◆ DOCUMENTO FUENTE
========

Las historias de María y Sofía nos hicieron reflexionar que la explotación resulta de la vulnerabilidad, y que a veces podemos poner fin a un ciclo vicioso de abuso social, institucional o doméstico por el simple acto de hospitalidad. Frecuentemente hecha a un lado como trabajo de remiendo, la hospitalidad en realidad ofrece a las víctimas de abuso social y especialmente doméstico una fuerte y abierta fuente de poder de la cual pueden negociar con confianza en sí misma, no de una desesperación ciega. Como la historia de María ejemplifica, muy pocas de las mujeres solteras embarazadas que llegan a Casa Juan Diego de América Latina consideran el aborto como una opción cuando ya hayan encontrado la seguridad de un hogar aquí y, además, apoyo práctico. Mientras que muchas agencias ofrecen consejo en crisis, nosotros y nuestras huéspedes hemos encontrado que tal auxilio puede ser de poco uso si la mujer con el problema es apoyada solamente verbalmente. Aquí, no solamente debemos ofrecer palabras de consejo, sino un ambiente donde se pueda llevar a cabo tal consejo, asegurado, y respaldado por un tiempo sin límite de albergue en ambiente de hospitalidad.

========

◆ ENTRADAS EXTRAÍDAS
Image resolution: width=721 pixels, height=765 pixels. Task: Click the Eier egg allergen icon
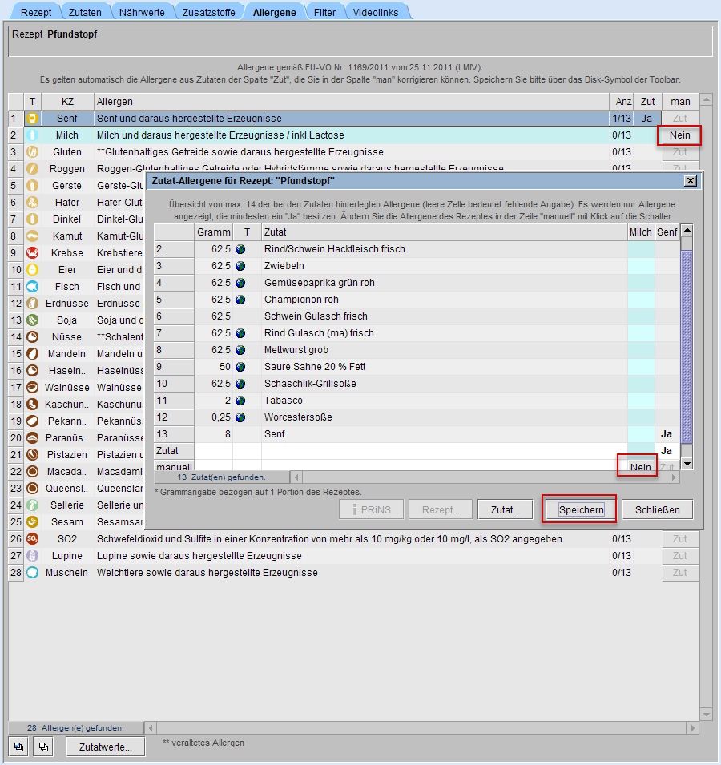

========

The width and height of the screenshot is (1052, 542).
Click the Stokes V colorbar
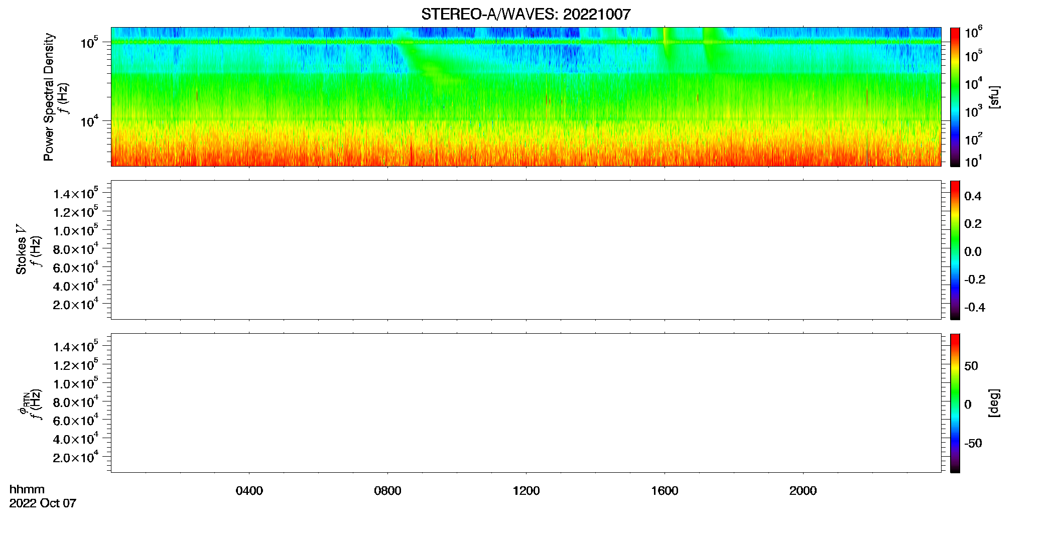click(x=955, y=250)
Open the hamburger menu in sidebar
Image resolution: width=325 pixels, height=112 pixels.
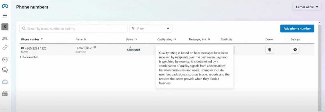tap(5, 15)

========

◆ PARA TRABAJAR
- A) Según el texto sobre la hospitalidad en Casa Juan Diego, ¿qué ofrecen muchas agencias?
- B) Escribe una continuación del texto sobre la hospitalidad en Casa Juan Diego a partir de su última oración.
Las entradas proceden de otra fuente.

◆ RESPUESTAS DEL EJERCICIO
- A) Consejo en crisis.

- B)
Mujeres como Sofía pueden ser salvados de degradante vencimiento propio por medio de la hospitalidad. Frecuentemente, cuando una mujer maltratada amenaza dejar a su esposo o compañero abusivo, simplemente se rien de ella. “No hay ningún lugar para que tu vayas,” le dicen. “Eres una mojadita mal agradecida, y no tienes amistades ni familia aquí. Nadie quiere ayudarte, nadie se atreverá a protegerte de mí cuando yo venga a buscarte. De cualquier manera, yo soy él que soy legal y tengo el trabajo. Si llevas este caso a la corte, yo soy él que voy a recibir custodia de los muchachos.”
Nuestro trabajo en tales situaciones es probar que esta declaración no es correcta. Armados con una oferta de albergue sin límite, comida, ropa, medicina, consejo, y frecuentemente ayuda legal, una mujer golpeada apoyada por una hospitalidad incondicional puede cambiar su vida completamente. La hospitalidad le ha dado poder.
Esto no es para ensalzarnos nosotros mismos, o negar la complejidad de la violencia habitual. Hombres violentos, para los que el abuso se ha convertido en una manera profundamente establecida de expresar celos, inseguridad, fanatismo y/o sexismo pueden, de hecho, ser irremediables. Se han convertido en monstruos capaces de crueldad indecible, y es imperativo ayudar a estas mujeres a escapar permanentemente de sus
garras. (Recientemente, supimos que una de nuestras mujeres golpeadas que se cambió a otro albergue hace varios meses, regresó al lado de su esposo por tercera o cuarta vez y fue brutalmente asesinada por él.
Cuando la esposa o amiga de un golpeador habitual se hace fantasías de una reconciliación de luna de miel, y tontamente busca quedarse con él sin sentar primero condiciones o normas, le aconsejamos y le ayudamos a emepzar una nueva vida separada del hombre. Lo que realmente se debe comprender, sin embargo, es que no todos los casos de violencia son negro y blanco o situaciones innegociables.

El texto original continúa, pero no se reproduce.